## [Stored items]
-------------------------

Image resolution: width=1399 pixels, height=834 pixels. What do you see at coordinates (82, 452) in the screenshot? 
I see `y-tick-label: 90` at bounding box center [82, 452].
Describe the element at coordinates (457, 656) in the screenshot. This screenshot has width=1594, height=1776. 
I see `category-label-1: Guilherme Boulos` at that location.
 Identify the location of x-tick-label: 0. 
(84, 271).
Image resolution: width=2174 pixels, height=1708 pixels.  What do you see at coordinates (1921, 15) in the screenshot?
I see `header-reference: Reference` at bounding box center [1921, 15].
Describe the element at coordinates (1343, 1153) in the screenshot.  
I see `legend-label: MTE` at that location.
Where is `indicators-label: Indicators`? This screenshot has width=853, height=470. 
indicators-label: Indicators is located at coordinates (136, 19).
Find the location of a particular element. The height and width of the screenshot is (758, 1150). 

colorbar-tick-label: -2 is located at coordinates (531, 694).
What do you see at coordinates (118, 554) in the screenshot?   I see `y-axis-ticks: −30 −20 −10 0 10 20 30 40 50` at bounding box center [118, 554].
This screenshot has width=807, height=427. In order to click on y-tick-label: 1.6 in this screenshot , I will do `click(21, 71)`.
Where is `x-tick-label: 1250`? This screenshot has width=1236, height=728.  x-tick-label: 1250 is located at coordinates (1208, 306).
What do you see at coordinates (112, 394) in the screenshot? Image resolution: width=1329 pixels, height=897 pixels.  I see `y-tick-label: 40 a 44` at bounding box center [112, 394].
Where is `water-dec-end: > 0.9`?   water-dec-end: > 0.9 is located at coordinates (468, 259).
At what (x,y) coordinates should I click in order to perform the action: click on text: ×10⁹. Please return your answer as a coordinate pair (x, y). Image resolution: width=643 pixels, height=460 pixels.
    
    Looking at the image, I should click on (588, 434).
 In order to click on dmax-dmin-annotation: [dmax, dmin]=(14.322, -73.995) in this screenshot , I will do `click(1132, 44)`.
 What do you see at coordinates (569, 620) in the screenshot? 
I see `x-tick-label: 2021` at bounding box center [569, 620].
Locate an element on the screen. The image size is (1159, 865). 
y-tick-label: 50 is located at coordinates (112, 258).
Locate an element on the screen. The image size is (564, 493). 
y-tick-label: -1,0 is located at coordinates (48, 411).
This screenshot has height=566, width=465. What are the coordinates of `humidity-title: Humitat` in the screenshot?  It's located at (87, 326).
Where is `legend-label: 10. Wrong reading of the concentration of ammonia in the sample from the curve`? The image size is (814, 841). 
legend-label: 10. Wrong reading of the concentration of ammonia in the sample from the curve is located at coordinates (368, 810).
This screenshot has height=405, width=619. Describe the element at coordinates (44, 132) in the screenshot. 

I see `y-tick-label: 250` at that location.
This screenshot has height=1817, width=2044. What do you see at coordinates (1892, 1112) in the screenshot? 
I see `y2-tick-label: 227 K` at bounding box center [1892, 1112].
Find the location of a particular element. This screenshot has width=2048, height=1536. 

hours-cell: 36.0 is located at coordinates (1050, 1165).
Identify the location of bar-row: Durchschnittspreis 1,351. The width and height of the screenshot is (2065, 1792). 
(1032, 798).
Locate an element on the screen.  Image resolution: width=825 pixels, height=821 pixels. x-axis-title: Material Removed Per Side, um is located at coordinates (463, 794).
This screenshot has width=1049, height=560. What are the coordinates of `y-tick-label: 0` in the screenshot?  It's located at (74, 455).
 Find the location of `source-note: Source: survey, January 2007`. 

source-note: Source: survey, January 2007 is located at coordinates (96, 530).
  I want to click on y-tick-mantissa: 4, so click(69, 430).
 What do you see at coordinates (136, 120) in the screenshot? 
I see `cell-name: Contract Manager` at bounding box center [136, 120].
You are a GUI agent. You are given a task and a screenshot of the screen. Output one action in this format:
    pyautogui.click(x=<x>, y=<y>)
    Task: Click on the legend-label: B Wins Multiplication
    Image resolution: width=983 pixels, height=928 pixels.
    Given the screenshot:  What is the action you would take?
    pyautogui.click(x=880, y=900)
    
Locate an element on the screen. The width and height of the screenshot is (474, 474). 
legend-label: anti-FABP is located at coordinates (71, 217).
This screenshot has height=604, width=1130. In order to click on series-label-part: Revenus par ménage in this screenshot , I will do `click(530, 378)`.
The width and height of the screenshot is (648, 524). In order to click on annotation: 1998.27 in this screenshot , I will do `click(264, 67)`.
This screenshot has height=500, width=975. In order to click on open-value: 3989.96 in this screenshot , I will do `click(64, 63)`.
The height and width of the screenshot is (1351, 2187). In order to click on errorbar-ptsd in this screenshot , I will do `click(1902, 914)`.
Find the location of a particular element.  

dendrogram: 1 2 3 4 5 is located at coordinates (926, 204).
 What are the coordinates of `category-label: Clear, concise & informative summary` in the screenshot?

-------------------------

## [Exercise description]
Reproduce every one of the stored items above word for word, keeping each line as it appears.

## [Written answer]
Image resolution: width=1399 pixels, height=834 pixels. What do you see at coordinates (82, 452) in the screenshot? 
I see `y-tick-label: 90` at bounding box center [82, 452].
Describe the element at coordinates (457, 656) in the screenshot. This screenshot has width=1594, height=1776. 
I see `category-label-1: Guilherme Boulos` at that location.
 Identify the location of x-tick-label: 0. 
(84, 271).
Image resolution: width=2174 pixels, height=1708 pixels.  What do you see at coordinates (1921, 15) in the screenshot?
I see `header-reference: Reference` at bounding box center [1921, 15].
Describe the element at coordinates (1343, 1153) in the screenshot.  
I see `legend-label: MTE` at that location.
Where is `indicators-label: Indicators`? This screenshot has width=853, height=470. 
indicators-label: Indicators is located at coordinates (136, 19).
Find the location of a particular element. The height and width of the screenshot is (758, 1150). 

colorbar-tick-label: -2 is located at coordinates (531, 694).
What do you see at coordinates (118, 554) in the screenshot?   I see `y-axis-ticks: −30 −20 −10 0 10 20 30 40 50` at bounding box center [118, 554].
This screenshot has width=807, height=427. In order to click on y-tick-label: 1.6 in this screenshot , I will do `click(21, 71)`.
Where is `x-tick-label: 1250`? This screenshot has width=1236, height=728.  x-tick-label: 1250 is located at coordinates (1208, 306).
What do you see at coordinates (112, 394) in the screenshot? Image resolution: width=1329 pixels, height=897 pixels.  I see `y-tick-label: 40 a 44` at bounding box center [112, 394].
Where is `water-dec-end: > 0.9`?   water-dec-end: > 0.9 is located at coordinates (468, 259).
At what (x,y) coordinates should I click in order to perform the action: click on text: ×10⁹. Please return your answer as a coordinate pair (x, y). Image resolution: width=643 pixels, height=460 pixels.
    
    Looking at the image, I should click on (588, 434).
 In order to click on dmax-dmin-annotation: [dmax, dmin]=(14.322, -73.995) in this screenshot , I will do `click(1132, 44)`.
 What do you see at coordinates (569, 620) in the screenshot? 
I see `x-tick-label: 2021` at bounding box center [569, 620].
Locate an element on the screen. The image size is (1159, 865). 
y-tick-label: 50 is located at coordinates (112, 258).
Locate an element on the screen. The image size is (564, 493). 
y-tick-label: -1,0 is located at coordinates (48, 411).
This screenshot has height=566, width=465. What are the coordinates of `humidity-title: Humitat` in the screenshot?  It's located at (87, 326).
Where is `legend-label: 10. Wrong reading of the concentration of ammonia in the sample from the curve`? The image size is (814, 841). 
legend-label: 10. Wrong reading of the concentration of ammonia in the sample from the curve is located at coordinates (368, 810).
This screenshot has height=405, width=619. Describe the element at coordinates (44, 132) in the screenshot. 

I see `y-tick-label: 250` at that location.
This screenshot has height=1817, width=2044. What do you see at coordinates (1892, 1112) in the screenshot? 
I see `y2-tick-label: 227 K` at bounding box center [1892, 1112].
Find the location of a particular element. This screenshot has width=2048, height=1536. 

hours-cell: 36.0 is located at coordinates (1050, 1165).
Identify the location of bar-row: Durchschnittspreis 1,351. The width and height of the screenshot is (2065, 1792). 
(1032, 798).
Locate an element on the screen.  Image resolution: width=825 pixels, height=821 pixels. x-axis-title: Material Removed Per Side, um is located at coordinates (463, 794).
This screenshot has width=1049, height=560. What are the coordinates of `y-tick-label: 0` in the screenshot?  It's located at (74, 455).
 Find the location of `source-note: Source: survey, January 2007`. 

source-note: Source: survey, January 2007 is located at coordinates (96, 530).
  I want to click on y-tick-mantissa: 4, so click(69, 430).
 What do you see at coordinates (136, 120) in the screenshot? 
I see `cell-name: Contract Manager` at bounding box center [136, 120].
You are a GUI agent. You are given a task and a screenshot of the screen. Output one action in this format:
    pyautogui.click(x=<x>, y=<y>)
    Task: Click on the legend-label: B Wins Multiplication
    Image resolution: width=983 pixels, height=928 pixels.
    Given the screenshot:  What is the action you would take?
    pyautogui.click(x=880, y=900)
    
Locate an element on the screen. The width and height of the screenshot is (474, 474). 
legend-label: anti-FABP is located at coordinates (71, 217).
This screenshot has height=604, width=1130. In order to click on series-label-part: Revenus par ménage in this screenshot , I will do `click(530, 378)`.
The width and height of the screenshot is (648, 524). In order to click on annotation: 1998.27 in this screenshot , I will do `click(264, 67)`.
This screenshot has height=500, width=975. In order to click on open-value: 3989.96 in this screenshot , I will do `click(64, 63)`.
The height and width of the screenshot is (1351, 2187). In order to click on errorbar-ptsd in this screenshot , I will do `click(1902, 914)`.
Find the location of a particular element.  

dendrogram: 1 2 3 4 5 is located at coordinates (926, 204).
 What are the coordinates of `category-label: Clear, concise & informative summary` in the screenshot?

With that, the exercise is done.